Prison guards sue Delaware, former governors after deadly uprising

- The family of a guard killed during a prison riot, and five other officers who survived the inmate uprising, are accusing the state of Delaware of ignoring security and staffing problems.

In February, inmates took four correctional workers hostage at James T. Vaughn Correctional Center in Smyrna, setting off a nearly 20-hour standoff during which correctional officer Steven Floyd was killed.
The siege ended after two other guards were released, three others escaped and tactical teams broke through and rescued a female counselor.
Their federal lawsuit filed Tuesday claims the state failed in its obligation to provide adequate staffing and safe working environments within Delaware's prisons.
Correction officers had complained for years about understaffing and low pay, resulting in high turnover and low morale.
Defendants include two former governors and four Department of Correction commissioners.
They accuse Govs. Ruth Ann Minner and Jack Markell of not to employing enough officers to safely run Delaware prisons for 16 years.

According to the plaintiffs’ lawyers, “Instead, they spent up to $23 million a year forcing understaffed officers to work 16 hour overtime shifts, to save money at the expense of risking human lives at the hands of violent criminals. These policies were hidden from the Delaware General Assembly and its elected representatives.”

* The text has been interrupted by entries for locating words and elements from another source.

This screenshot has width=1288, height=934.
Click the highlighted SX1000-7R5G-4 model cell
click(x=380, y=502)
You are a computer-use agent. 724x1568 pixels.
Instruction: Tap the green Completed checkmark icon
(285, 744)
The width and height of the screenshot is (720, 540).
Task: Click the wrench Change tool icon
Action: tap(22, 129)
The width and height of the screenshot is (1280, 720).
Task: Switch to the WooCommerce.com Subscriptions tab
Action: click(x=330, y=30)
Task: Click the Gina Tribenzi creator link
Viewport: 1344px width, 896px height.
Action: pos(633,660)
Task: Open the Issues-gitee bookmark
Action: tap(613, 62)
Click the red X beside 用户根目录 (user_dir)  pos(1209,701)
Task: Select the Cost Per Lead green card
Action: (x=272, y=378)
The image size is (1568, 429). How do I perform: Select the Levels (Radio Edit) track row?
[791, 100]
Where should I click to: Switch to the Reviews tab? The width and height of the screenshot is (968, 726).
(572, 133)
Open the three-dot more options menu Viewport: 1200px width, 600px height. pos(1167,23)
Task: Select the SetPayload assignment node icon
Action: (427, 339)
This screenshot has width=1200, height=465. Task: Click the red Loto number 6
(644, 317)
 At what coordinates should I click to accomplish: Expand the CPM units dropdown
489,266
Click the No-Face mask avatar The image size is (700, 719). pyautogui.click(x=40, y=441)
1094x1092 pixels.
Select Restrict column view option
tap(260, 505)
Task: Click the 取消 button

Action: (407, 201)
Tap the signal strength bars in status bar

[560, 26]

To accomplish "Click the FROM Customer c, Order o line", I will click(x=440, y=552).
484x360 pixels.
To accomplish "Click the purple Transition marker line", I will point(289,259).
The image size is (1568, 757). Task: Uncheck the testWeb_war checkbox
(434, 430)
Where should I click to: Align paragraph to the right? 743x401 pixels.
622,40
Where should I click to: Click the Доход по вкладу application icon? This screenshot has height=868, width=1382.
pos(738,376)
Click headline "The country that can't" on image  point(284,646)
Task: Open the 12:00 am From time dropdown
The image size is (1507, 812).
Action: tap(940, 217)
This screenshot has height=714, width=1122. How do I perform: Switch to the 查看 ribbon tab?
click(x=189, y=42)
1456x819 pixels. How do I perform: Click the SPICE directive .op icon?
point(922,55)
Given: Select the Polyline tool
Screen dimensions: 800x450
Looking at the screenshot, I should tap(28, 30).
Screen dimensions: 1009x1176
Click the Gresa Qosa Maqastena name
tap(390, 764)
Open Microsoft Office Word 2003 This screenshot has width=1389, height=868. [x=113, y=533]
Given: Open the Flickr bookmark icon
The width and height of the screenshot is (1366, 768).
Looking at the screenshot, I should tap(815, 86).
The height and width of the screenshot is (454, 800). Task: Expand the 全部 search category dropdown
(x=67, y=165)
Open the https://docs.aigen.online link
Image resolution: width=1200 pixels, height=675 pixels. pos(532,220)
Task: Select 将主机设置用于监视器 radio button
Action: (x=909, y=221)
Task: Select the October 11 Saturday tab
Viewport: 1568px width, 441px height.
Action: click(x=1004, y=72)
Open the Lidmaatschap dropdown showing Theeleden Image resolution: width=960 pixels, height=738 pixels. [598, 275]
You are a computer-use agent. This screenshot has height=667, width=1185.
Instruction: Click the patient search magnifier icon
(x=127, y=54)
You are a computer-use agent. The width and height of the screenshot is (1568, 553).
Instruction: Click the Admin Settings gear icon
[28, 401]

The group is asking for separate money awards "for Lt. Floyd's widow and three adult children for his unnecessary death and suffering. The five officer survivors seek damages for their physical, emotional and mental injuries: such as fear; terror; post-traumatic stress disorder; acute stress disorder; adjustment disorder; anxiety; flashbacks; trouble sleeping; recurring nightmares; fear of crowds; decreased energy and motivation. Additional economic losses include: lost wages; benefits; pension and retirement benefits; and decreased earning capacity."
After the uprising, Warden David Pierce was placed on paid leave, while more than two dozen medical workers at Vaughn quit.
Days after, a lawyer for for the state correctional officers union said inmates at the maximum security prison had staged a "dry run" protest to gauge the response of prison officials two weeks earlier.